I think the CFL thing is very temporary. The LED's are already taking up more and more space on the big box shelves.


----------



## joea132 (May 18, 2011)

It says this in the instructions. I find that even in incandescent or natural light I still can't figure the colors out. I won't order them again.


----------



## ibglowin (May 18, 2011)

I have the same problem with color charts.


----------



## Runningwolf (May 18, 2011)

Ditto. I'll let you know when I get the new kit how it goes.


----------



## Wade E (May 18, 2011)

Didnt really have that problem with this product, the acid test kits on the other hand drove me nuts!


----------



## MinVin (Jun 10, 2011)

I have the Accuvin MA test strips and appreciate their simplicity, but gosh they're expensive for a 6 Gal batch! Between the malolactic cultures for inoculation and the tests for completion, an MLF really adds significant cost to a small batch. This alone has me considering demijohns and/or barrels!

Also, given the cheapness of high quality printing these days, I'm a little confused why they don't print a full color gradient instead of the color blocks? Maybe I'm wrong, but it seems like it would be easier to match the hues with the gradient.

I haven't researched it at all, but I wonder if there's a case to made for a bulk order of test strips to split among a bunch of us?


----------



## ibglowin (Jun 10, 2011)

Did you see this test kit?

As low as $0.64 a test if you were to test four wines per sheet.


----------



## MinVin (Jun 10, 2011)

Well, sort of. At the time I was ordering, I was in a hurry to figure out what I needed and chromatography seemed complicated. Now that you've pointed it out again and I've taken a few minutes to read their helpful guide, it looks pretty straightforward!

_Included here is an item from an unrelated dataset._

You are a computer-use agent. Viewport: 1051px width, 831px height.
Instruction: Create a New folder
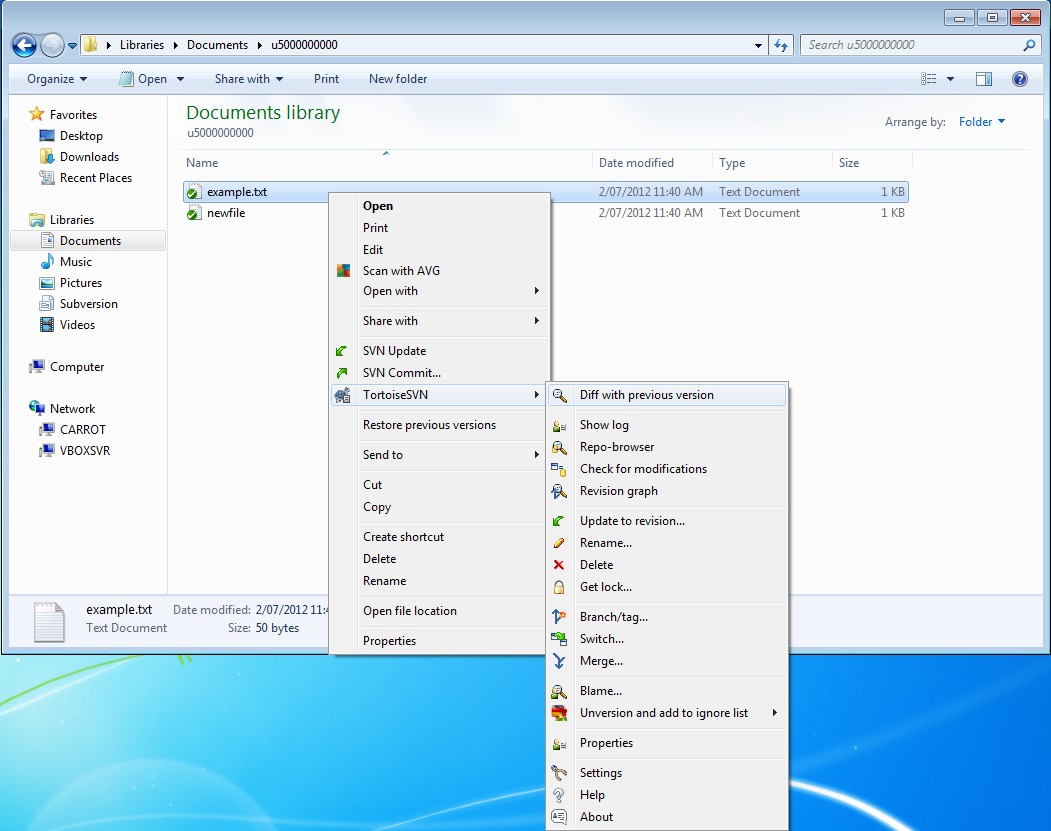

But I also saw a few mentions that it contains what common carriers consider "hazardous material" and that the Accuvin tests are supposedly more accurate. I don't know how much either of those things are true, but either way, if I can get it shipped to me, I'm all for saving some cash!


----------



## ibglowin (Jun 10, 2011)

The only hazardous thing is the Chromatography solvent. It is a mixture of acetone and pet-ether, so yes, extremely flammable, don't smoke around it and don't use it to start your BBQ grill......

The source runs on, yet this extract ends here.